◆ Extrait ◆
Question no 3 :      La manière dont l’enquête a été menée soulève‑t‑elle une crainte raisonnable de partialité ou signale‑t‑elle une véritable partialité à l’échelle institutionnelle ou individuelle?

[85]           Les allégations de partialité, comme celles qui concernent les autres droits procéduraux, doivent être soulevées à la première occasion : voir les décisions citées plus haut. En l’espèce, le demandeur connaissait les faits sous‑tendant ses allégations actuelles de manquements à l’équité procédurale des mois avant son audience devant le Directeur – Administration (Carrières militaires). En ne soulevant pas la question à ce moment‑là, le demandeur a renoncé à son droit de le faire dans une instance subséquente, notamment devant la Cour. Quoi qu’il en soit, même si elle devait se prononcer là‑dessus, la Cour conclurait à l’absence de partialité.

 

[86]           Le demandeur soutient que le processus d’enquête prévu à l’article 20.11 crée une partialité d’ordre institutionnel. Le demandeur fait remarquer qu’en vertu du régime instauré par la politique, le commandant ordonne la tenue d’une enquête, détermine s’il existe des motifs raisonnables d’ordonner l’analyse et reçoit les observations du militaire visé par l’enquête. Pour le demandeur, ces rôles multiples entravent l’indépendance et l’impartialité du décideur.

 

[87]           Puisque le mandat de perquisition des quartiers ou d’autres biens entreposés doit normalement être délivré par un autre officier, le demandeur soutient qu’il est illogique que l’officier chargé de l’enquête puisse ordonner lui‑même le prélèvement d’un échantillon d’urine, d’autant qu’une analyse d’urine est bien plus importune qu’une perquisition de quartiers. Comme l’article 20.11 n’indique pas si l’analyse d’urine doit être ordonnée par le même commandant ou non, la Cour devrait en inférer, si l’on en croit le demandeur, que l’ordre doit provenir d’un autre commandant.

◆ Données affichées ◆
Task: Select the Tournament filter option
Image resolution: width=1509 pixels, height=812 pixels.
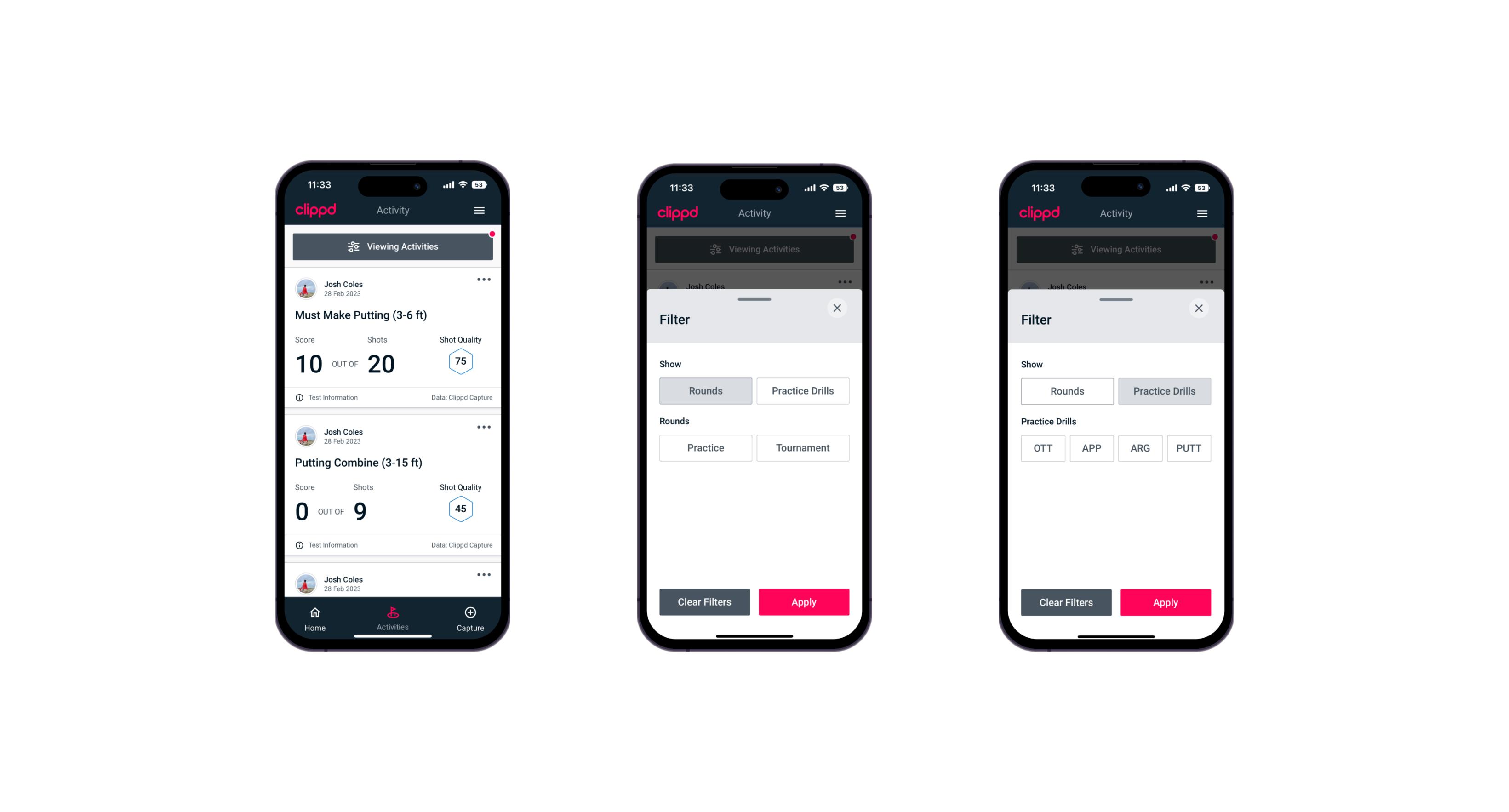Action: click(x=801, y=447)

◆ Consignes ◆
A – Veuillez résumer l'extrait en deux phrases.
B – Reprenez l'extrait sur la partialité alléguée à la suite de son dernier paragraphe.

◆ Réponses ◆
A – La Cour estime que le demandeur, qui connaissait les faits des mois avant son audience, a renoncé à invoquer la partialité en ne la soulevant pas alors, et qu'elle conclurait de toute façon à l'absence de partialité. Le demandeur soutient que le processus prévu à l'article 20.11 crée une partialité institutionnelle, puisque le commandant y cumule plusieurs rôles, et que l'analyse d'urine, plus importune qu'une perquisition de quartiers, devrait être ordonnée par un autre commandant.

B –
[88]           La Cour estime que même si le commandant était tenu informé de l’enquête, l’Autorité de dernière instance en matière de griefs pouvait raisonnablement conclure qu’il ne la dirigeait pas. L’Autorité de dernière instance en matière de griefs a jugé que la preuve démontrait plutôt que c’était la police militaire qui menait l’enquête. C’est d’ailleurs le Directeur – Administration (Carrières militaires), et non le commandant du demandeur, qui a décidé quelles conséquences la violation de la politique sur l’usage de drogues aurait sur le demandeur. En l’espèce, la Cour convient avec l’Autorité de dernière instance en matière de griefs que le commandant n’a pas outrepassé son pouvoir légal et n’a pas agi de manière à susciter une crainte de partialité.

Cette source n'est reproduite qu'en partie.